The BmDnmt2 gene affects the CSR and RPC

Knock-out of one of the candidate genes, KWMTBOMO06485 (BmDnmt2), led to a significant increase in RPC and a decrease in CSR compared with the wild-type line. In addition, the knockout line showed a decrease for other related traits, including CSW, CW, and PW, which may be due to the high genetic correlations of CSR and RPC with other traits related to silk protein synthesis. Indeed, our previous study [30] showed high genetic correlations between traits related to silk protein synthesis, such as CSW, CSR, CW, and PW, with estimates ranging from 0.60 to 0.98. Another possible explanation is that, because the balance between CSR and RPC is a complex trait, which is directly related to the relative amount between CSW and PW, the effect of BmDnmt2 on CSR/RPC may be the result of its effects on CSW and PW. Statistical analysis of the knockout line revealed that CSW decreased by 11 and 14% in males and females, respectively, while PW decreased by only 8 and 7% in males and females, respectively (Fig. 5d).
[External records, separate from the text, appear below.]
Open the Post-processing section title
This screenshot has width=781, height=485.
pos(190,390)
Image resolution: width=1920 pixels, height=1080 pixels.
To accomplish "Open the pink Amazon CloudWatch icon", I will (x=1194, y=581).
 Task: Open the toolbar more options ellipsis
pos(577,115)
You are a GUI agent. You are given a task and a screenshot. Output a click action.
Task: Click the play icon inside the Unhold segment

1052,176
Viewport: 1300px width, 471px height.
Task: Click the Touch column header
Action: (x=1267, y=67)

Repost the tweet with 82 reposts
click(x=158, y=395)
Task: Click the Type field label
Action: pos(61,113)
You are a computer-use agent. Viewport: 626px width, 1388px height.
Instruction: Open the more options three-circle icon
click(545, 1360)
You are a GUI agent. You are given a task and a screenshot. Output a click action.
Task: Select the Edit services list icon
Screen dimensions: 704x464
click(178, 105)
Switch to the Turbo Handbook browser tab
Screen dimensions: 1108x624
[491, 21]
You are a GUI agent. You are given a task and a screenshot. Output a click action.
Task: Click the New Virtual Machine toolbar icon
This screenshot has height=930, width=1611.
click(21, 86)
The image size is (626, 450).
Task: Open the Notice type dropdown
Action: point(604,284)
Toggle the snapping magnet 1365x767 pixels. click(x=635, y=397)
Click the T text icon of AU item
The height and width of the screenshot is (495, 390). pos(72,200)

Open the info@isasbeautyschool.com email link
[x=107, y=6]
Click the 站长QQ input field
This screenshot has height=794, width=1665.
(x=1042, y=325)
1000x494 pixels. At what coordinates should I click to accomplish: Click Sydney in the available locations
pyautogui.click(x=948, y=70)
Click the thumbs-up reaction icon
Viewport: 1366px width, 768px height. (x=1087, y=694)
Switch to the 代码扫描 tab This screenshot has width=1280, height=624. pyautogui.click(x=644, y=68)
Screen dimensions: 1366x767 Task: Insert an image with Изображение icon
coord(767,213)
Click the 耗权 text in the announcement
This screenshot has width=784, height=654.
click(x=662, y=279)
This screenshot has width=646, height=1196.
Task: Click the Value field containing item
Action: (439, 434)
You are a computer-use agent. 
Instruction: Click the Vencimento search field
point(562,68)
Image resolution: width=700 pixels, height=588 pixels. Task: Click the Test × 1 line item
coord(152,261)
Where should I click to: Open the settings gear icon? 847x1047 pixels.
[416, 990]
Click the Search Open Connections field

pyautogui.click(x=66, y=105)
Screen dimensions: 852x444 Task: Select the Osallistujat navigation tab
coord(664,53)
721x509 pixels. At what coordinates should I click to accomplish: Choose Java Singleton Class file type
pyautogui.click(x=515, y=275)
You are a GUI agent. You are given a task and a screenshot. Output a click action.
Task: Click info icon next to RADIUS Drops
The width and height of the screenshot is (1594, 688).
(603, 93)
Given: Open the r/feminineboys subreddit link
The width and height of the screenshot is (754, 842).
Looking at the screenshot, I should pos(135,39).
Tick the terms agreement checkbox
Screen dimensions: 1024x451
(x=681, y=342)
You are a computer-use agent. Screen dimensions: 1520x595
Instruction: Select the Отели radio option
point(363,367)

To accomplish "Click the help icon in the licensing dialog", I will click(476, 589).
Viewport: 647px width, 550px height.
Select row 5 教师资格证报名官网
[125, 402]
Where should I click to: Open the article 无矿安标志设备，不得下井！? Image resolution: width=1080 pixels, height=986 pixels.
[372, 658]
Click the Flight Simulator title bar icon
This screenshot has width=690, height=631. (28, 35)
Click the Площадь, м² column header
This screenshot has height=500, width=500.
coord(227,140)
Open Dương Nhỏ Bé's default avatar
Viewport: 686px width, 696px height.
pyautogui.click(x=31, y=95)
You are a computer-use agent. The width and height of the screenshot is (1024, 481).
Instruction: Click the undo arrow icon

This indicates that, although BmDnmt2 affects both CSW and PW, the effect on CSW is greater, which suggests that BmDnmt2 is involved in the trade-off between silk protein synthesis and larvae-pupa transition. In addition, the multiple effects of knocking BmDnmt2 out also implies that this gene may play diverse roles in silk protein synthesis and even in silkworm development.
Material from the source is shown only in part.